=== Section Start ===

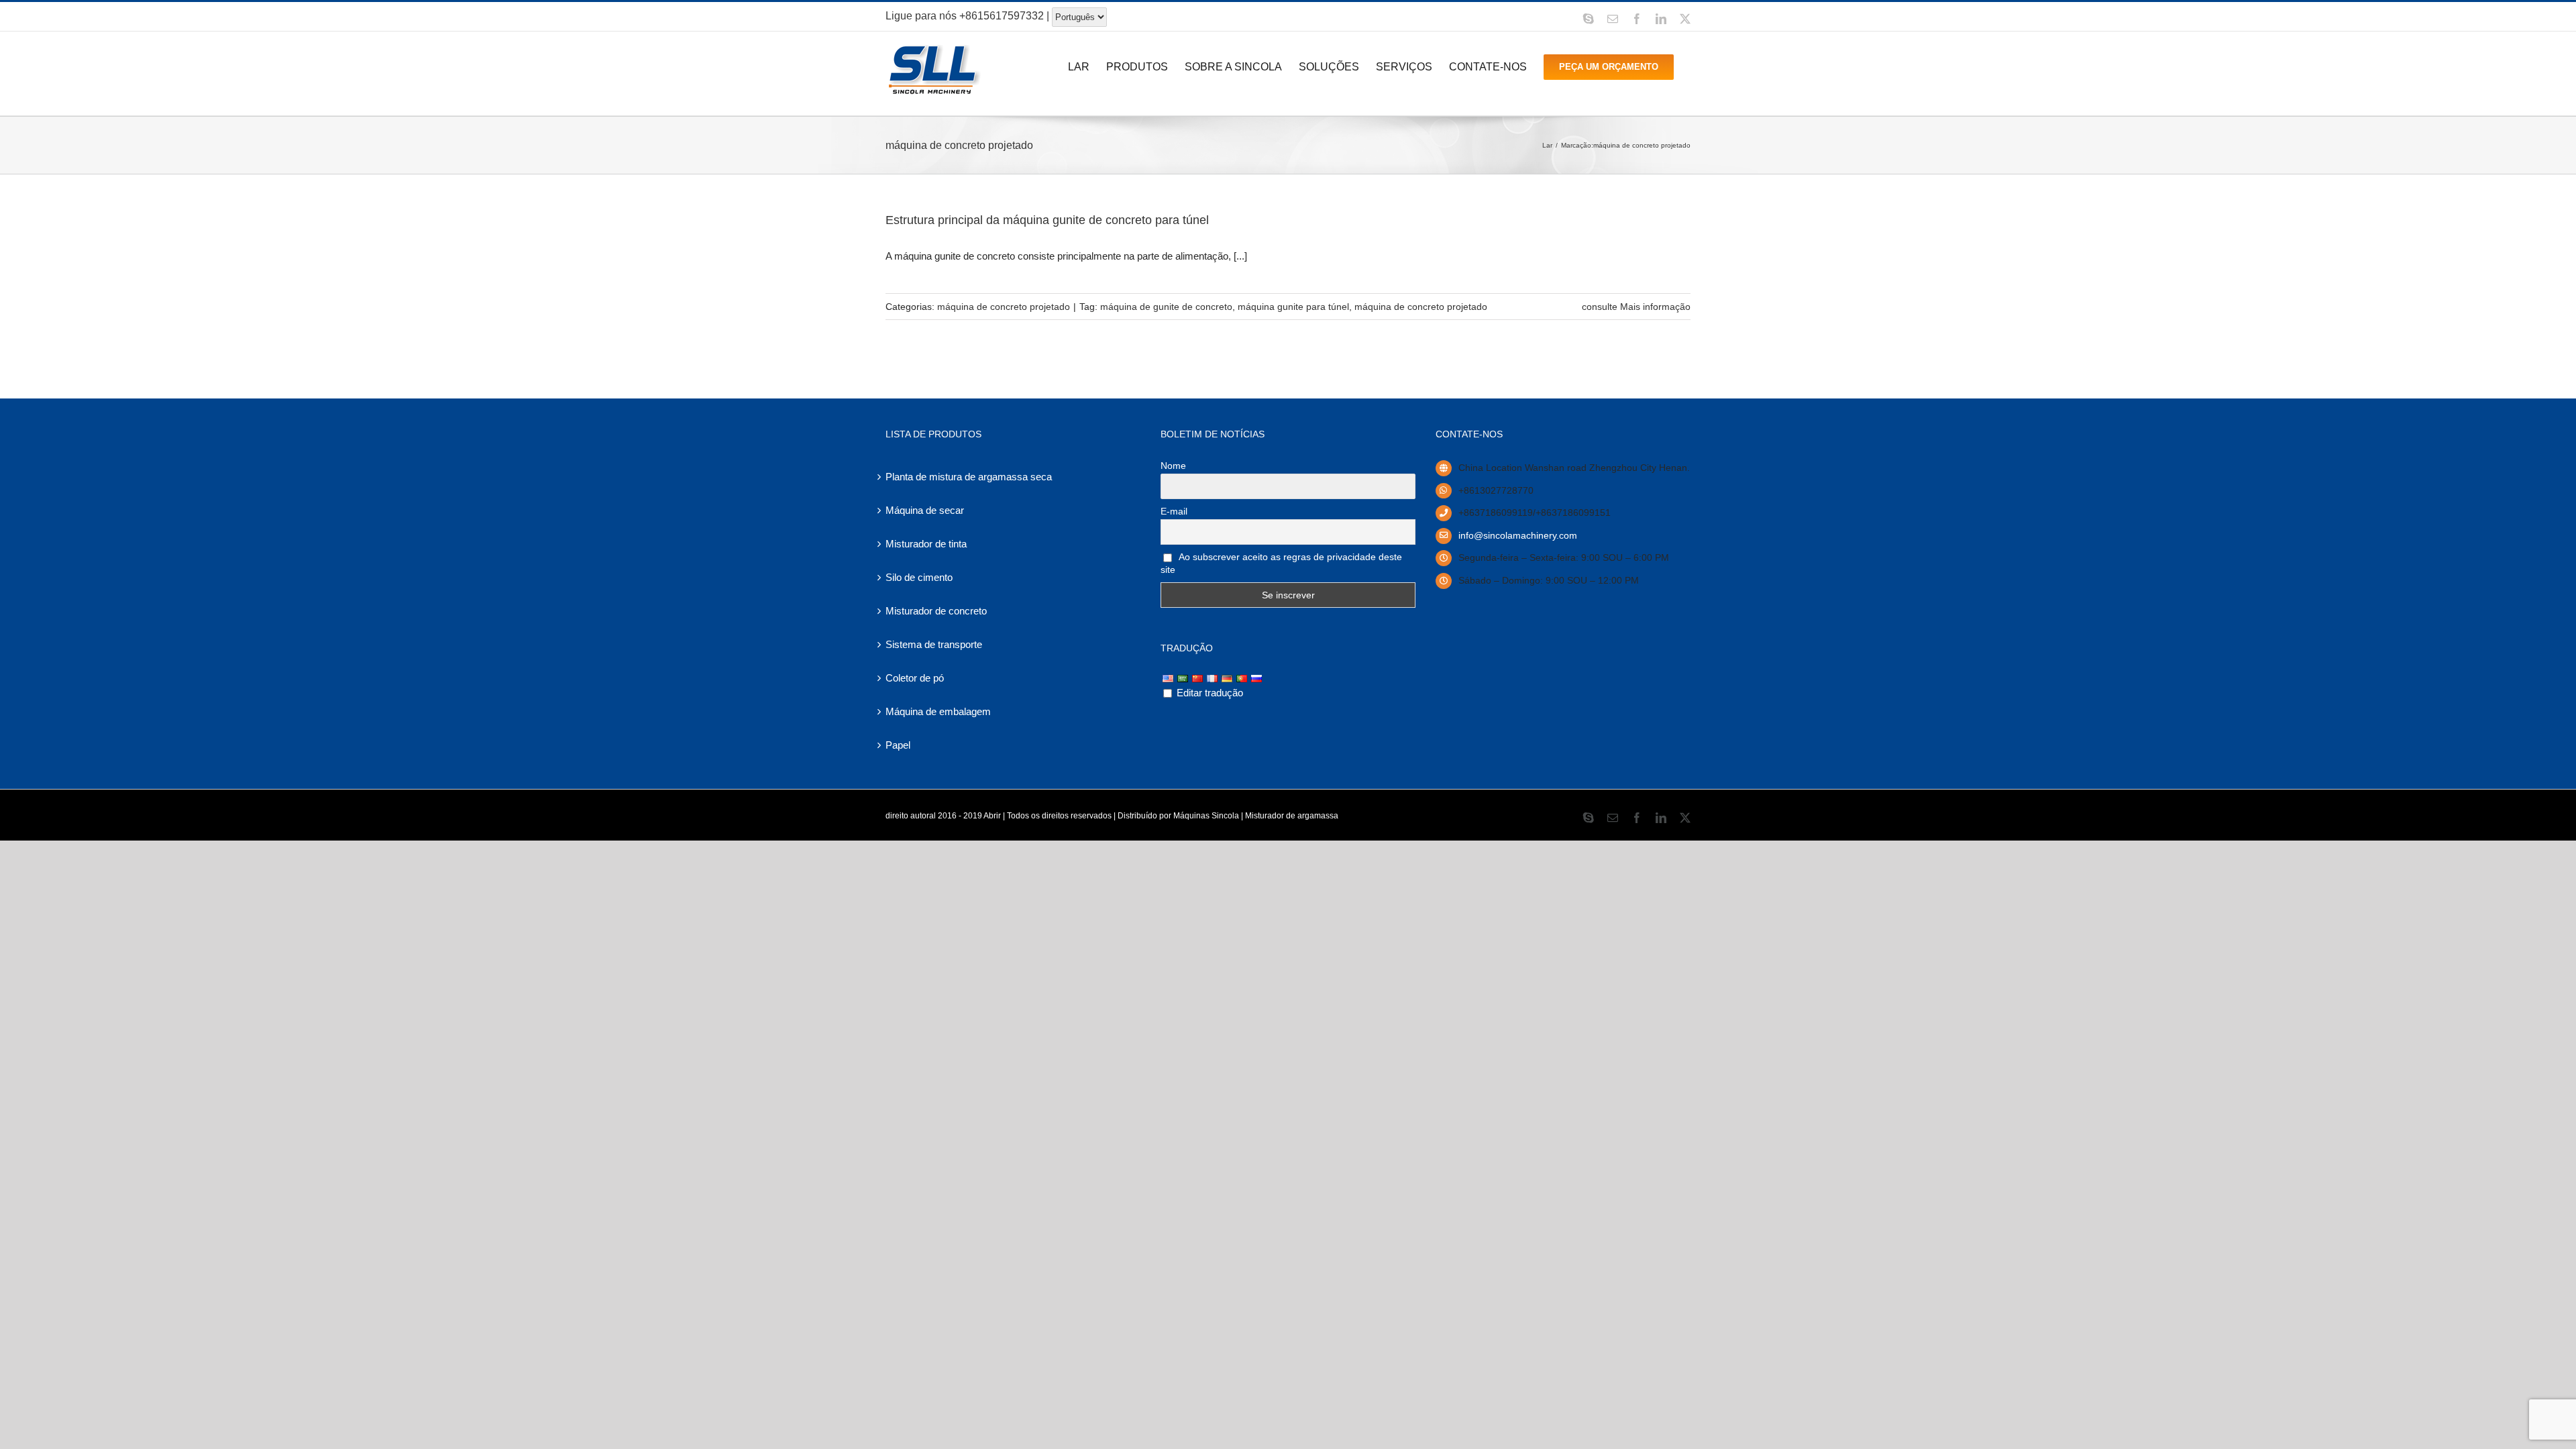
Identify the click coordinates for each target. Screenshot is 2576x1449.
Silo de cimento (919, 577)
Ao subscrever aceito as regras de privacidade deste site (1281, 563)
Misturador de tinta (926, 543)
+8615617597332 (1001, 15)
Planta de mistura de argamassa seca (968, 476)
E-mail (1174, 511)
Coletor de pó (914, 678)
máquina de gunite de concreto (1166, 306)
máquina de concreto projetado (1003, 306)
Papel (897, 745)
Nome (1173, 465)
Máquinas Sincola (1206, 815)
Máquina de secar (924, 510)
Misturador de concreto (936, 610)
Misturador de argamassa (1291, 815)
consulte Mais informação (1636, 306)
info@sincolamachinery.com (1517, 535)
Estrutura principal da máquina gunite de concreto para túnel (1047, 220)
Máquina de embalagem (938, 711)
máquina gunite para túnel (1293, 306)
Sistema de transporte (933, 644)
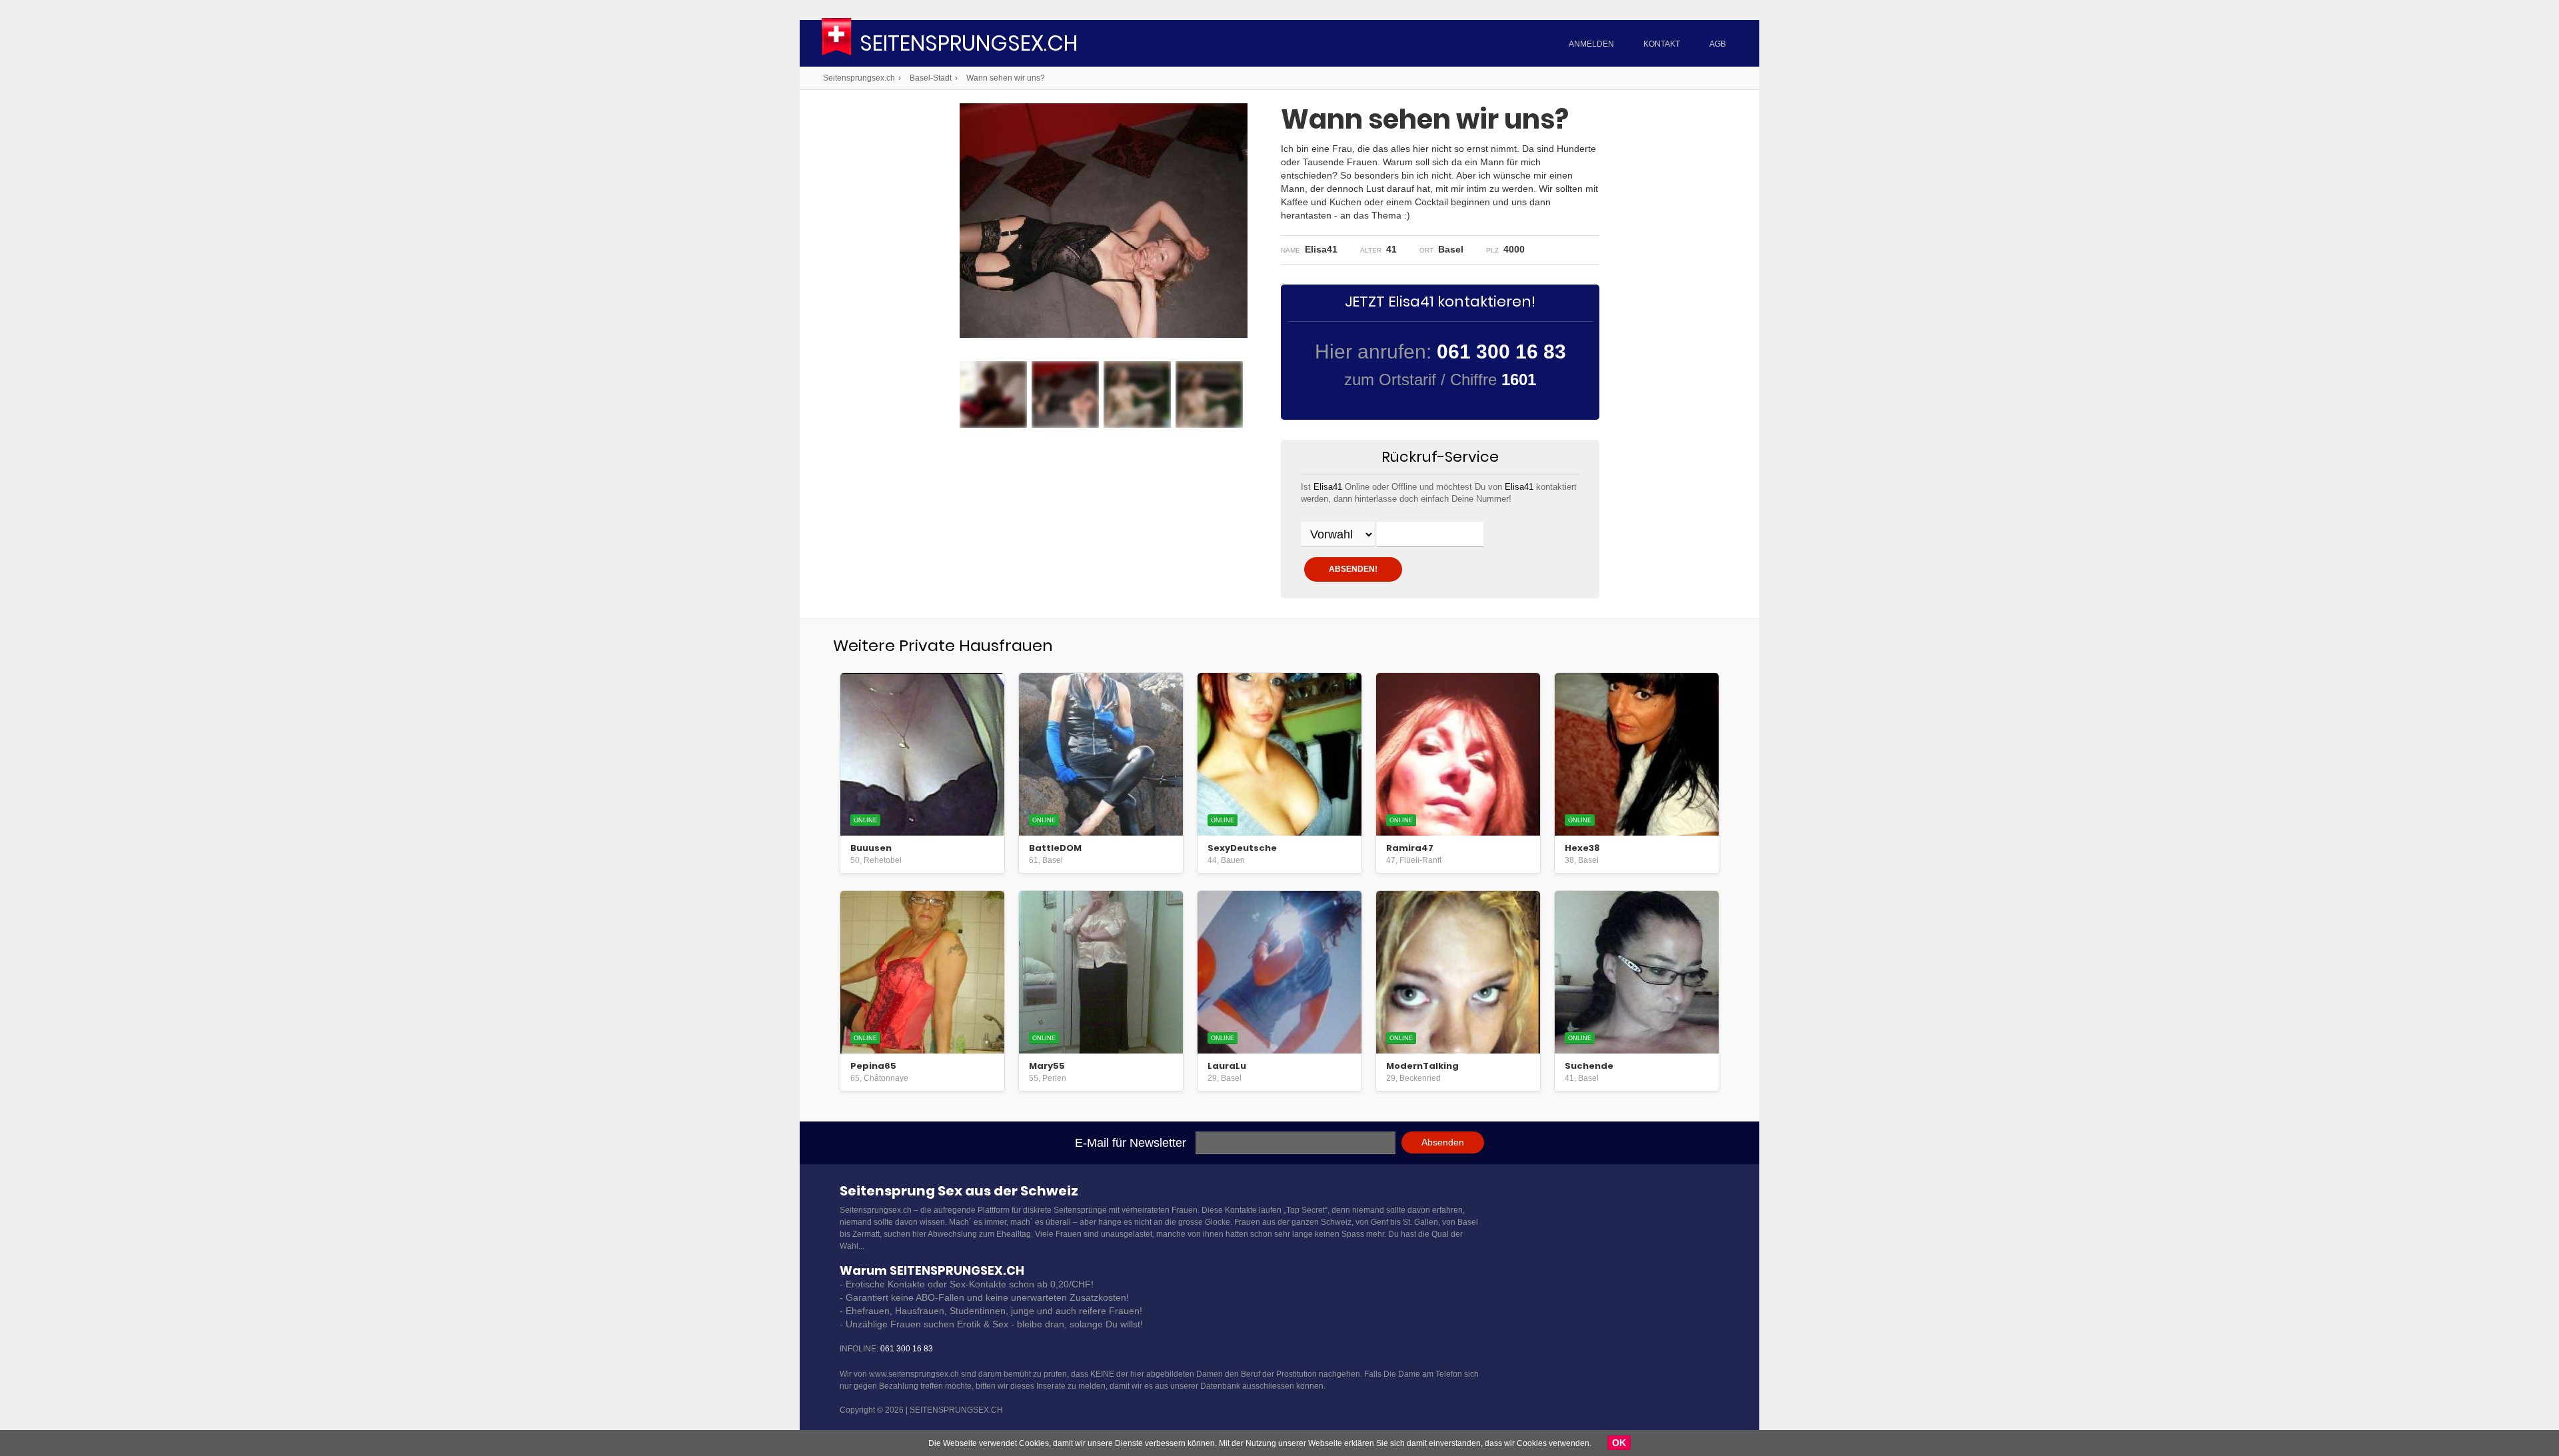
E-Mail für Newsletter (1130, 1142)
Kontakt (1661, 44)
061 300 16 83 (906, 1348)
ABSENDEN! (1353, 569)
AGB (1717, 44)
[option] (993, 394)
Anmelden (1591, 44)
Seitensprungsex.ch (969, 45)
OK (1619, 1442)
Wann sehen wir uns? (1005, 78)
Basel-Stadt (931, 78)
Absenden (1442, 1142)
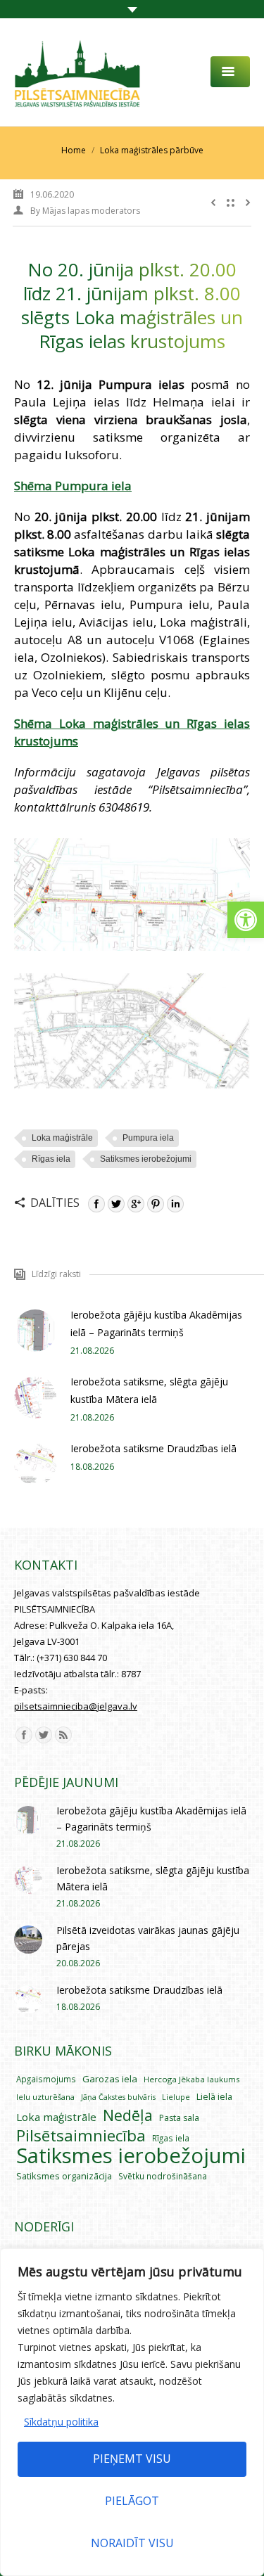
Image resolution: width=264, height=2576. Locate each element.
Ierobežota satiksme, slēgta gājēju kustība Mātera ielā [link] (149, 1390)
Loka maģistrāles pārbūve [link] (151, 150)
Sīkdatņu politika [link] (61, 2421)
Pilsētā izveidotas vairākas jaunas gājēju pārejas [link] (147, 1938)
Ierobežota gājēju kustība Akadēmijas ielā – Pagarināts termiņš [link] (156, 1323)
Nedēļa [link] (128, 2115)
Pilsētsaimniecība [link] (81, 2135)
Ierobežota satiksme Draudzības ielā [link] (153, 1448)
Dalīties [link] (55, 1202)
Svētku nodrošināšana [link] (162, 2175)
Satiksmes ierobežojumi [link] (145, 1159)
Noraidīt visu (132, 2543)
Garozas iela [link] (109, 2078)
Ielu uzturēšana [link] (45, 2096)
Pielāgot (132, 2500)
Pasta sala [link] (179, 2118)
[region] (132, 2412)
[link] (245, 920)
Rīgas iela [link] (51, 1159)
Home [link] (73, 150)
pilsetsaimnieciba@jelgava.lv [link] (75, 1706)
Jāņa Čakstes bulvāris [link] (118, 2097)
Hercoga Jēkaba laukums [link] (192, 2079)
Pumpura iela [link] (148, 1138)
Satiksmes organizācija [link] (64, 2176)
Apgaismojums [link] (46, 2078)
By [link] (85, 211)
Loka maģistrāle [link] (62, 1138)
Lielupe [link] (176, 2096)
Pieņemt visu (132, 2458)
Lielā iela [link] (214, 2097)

=== Section End ===

→ **DIRECTIONS**: Nothing but the lines above from the one containing "Planta de mistura" through the one containing "info@sincolamachinery.com (1517, 535)" should appear in the answer, each repeated exactly.

→ **RESPONSE AREA**:
Planta de mistura de argamassa seca (968, 476)
E-mail (1174, 511)
Coletor de pó (914, 678)
máquina de gunite de concreto (1166, 306)
máquina de concreto projetado (1003, 306)
Papel (897, 745)
Nome (1173, 465)
Máquinas Sincola (1206, 815)
Máquina de secar (924, 510)
Misturador de concreto (936, 610)
Misturador de argamassa (1291, 815)
consulte Mais informação (1636, 306)
info@sincolamachinery.com (1517, 535)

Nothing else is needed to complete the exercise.